November 4, 2004 at 5:55 pm
Hi,
If i create a temporary table with create table #mytemptable(blah blah blah) in a Coldfusion app, how do I check to see if the table exists, and drop it, before I create it?
The code I would use for a normal table, does not work:
if exists (select * from dbo.sysobjects where id = object_id(N'[dbo].[mytable]') and OBJECTPROPERTY(id, N'IsUserTable') = 1)
drop table [dbo].[mytable]
GO
I suppose it has something to do with where the temp table is created, and its table type......
November 4, 2004 at 7:05 pm
I do not use Coldfusion, but for SQL this is not as pretty, nor as specifc as the common code you are currently using. But it will work.

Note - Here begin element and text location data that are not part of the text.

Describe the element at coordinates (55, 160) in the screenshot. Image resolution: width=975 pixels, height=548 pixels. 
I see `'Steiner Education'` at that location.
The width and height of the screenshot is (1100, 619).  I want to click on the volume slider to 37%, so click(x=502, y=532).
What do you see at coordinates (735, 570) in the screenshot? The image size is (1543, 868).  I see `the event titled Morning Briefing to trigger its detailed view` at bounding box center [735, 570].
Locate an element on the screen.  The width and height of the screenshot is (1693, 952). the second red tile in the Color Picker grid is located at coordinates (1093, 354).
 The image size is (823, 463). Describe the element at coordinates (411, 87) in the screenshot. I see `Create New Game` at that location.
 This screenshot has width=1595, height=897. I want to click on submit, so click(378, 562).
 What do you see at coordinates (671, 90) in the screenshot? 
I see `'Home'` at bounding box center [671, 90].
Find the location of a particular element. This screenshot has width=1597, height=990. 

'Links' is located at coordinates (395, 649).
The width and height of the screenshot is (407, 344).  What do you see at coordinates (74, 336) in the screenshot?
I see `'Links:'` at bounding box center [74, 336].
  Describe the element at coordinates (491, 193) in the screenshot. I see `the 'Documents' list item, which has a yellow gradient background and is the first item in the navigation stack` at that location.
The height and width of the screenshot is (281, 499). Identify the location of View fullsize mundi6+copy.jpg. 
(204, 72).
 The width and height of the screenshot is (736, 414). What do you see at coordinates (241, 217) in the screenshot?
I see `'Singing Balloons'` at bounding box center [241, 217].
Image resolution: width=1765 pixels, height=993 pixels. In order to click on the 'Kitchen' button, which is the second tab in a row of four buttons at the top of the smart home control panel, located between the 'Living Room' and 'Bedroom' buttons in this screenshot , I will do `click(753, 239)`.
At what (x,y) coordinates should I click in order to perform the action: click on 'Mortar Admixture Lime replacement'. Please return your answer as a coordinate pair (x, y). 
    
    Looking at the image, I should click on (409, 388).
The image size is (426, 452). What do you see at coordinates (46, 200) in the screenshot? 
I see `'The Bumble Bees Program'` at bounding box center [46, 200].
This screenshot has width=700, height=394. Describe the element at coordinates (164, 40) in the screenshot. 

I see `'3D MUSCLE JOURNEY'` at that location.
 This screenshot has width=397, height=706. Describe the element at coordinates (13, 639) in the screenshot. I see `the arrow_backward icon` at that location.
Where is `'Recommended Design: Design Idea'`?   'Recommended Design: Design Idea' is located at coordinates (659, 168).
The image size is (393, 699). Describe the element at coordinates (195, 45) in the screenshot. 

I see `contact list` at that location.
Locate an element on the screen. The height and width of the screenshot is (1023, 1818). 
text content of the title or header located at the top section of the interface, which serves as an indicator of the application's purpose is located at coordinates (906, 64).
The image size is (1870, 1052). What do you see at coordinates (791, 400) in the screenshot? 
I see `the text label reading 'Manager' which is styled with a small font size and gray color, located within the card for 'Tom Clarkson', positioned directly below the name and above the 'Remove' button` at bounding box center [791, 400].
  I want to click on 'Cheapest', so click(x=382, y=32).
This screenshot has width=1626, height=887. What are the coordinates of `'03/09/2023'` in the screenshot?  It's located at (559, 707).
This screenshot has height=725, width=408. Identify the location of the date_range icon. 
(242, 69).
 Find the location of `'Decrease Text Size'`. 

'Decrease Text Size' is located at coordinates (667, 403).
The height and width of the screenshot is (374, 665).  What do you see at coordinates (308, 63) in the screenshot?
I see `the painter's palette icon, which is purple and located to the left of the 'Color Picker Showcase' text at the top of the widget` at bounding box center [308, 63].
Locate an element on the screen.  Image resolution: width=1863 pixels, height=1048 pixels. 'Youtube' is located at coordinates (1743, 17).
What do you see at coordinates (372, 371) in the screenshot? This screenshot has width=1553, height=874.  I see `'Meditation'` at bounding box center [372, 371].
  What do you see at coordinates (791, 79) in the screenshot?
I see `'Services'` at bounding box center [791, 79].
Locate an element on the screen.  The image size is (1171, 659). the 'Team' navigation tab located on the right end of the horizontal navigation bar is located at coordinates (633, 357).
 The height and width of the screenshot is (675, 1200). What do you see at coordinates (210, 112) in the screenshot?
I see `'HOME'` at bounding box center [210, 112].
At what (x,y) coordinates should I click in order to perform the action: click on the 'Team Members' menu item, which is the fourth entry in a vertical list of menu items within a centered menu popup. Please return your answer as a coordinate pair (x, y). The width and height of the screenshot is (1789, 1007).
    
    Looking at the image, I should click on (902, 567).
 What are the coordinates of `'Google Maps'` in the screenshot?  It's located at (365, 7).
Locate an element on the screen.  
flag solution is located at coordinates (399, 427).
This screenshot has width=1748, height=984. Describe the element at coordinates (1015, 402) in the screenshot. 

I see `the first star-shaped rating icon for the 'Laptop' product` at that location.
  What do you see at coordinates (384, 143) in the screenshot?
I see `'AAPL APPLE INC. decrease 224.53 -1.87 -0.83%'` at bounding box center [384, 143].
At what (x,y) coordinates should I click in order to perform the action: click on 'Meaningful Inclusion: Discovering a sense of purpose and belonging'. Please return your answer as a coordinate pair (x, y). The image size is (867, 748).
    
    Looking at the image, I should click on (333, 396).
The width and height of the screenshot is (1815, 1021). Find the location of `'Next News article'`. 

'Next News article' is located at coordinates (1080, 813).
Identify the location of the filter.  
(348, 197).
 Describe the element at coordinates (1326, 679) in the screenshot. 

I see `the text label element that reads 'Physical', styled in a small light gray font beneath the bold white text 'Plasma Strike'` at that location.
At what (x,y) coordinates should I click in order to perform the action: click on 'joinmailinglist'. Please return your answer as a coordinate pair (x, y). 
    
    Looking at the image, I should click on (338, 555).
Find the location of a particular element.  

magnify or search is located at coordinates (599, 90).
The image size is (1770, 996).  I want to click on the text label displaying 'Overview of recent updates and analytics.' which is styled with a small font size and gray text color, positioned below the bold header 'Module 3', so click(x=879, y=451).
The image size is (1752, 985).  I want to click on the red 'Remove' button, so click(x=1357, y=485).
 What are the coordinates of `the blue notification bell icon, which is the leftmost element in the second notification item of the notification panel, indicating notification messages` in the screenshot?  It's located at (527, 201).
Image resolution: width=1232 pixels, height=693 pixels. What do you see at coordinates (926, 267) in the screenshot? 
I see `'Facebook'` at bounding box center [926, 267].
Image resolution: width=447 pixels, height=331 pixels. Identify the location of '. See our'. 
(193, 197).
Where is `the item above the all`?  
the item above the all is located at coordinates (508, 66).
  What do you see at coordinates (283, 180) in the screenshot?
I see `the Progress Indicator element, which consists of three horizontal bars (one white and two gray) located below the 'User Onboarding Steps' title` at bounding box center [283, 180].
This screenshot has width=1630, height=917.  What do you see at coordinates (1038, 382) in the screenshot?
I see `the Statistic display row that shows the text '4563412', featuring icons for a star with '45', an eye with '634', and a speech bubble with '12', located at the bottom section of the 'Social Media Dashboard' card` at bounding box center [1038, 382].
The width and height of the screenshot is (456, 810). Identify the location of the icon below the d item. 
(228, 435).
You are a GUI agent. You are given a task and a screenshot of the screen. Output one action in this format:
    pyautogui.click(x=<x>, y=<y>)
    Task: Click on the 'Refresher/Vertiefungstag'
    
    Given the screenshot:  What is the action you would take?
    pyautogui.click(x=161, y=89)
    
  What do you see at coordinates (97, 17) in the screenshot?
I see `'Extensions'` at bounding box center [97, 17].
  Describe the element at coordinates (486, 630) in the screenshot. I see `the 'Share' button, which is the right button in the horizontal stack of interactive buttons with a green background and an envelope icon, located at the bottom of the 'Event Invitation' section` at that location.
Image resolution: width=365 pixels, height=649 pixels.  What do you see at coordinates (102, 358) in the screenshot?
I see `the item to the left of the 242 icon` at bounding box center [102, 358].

CREATE TABLE #TEST( ColumnA int,
ColumnB varchar(25))
INSERT INTO #TEST
SELECT 1, 'TEST 1'
INSERT INTO #TEST
SELECT 2, 'TEST 2'
SELECT * FROM #TEST
IF EXISTS( SELECT * FROM sysobjects WHERE name = '#TEST')
DROP TABLE [#TEST]
--GO
SELECT * FROM #TEST
Incidentally, #TempTables exist in TempDB and are destroyed once the SPID ends...
I wasn't born stupid - I had to study.
November 4, 2004 at 7:22 pm
Change
IF EXISTS( SELECT * FROM sysobjects WHERE name = '#TEST')
To
IF object_id('tempDB..#TEST') IS NOT NULL
The reason is it is only referencable in tempDB either way and the name in sysobjects will be something more like
#TEST______________________________________________________________________________________12313121
Which could actually belong to another connected user, and means you have to give rights to the user to read from the table, and if is for another connected user the DROP TABLE value will throw and error.
The change I list is safest method.
Now as for checking, the key is that the secound the connection drops so does the table so make sure between executions do not drop the connection (which the server will tend to do between runs unless you cache into a session style object which is a bad idea from a performance and threading standpoint) until you are thru doing all things with the object. It is either better to wrap logic in a stored procedure or use a way to use a static table where the users data is identifiable (which means you have to come up with a good cleanup schema and ensure they are uniquely identifiable on the server).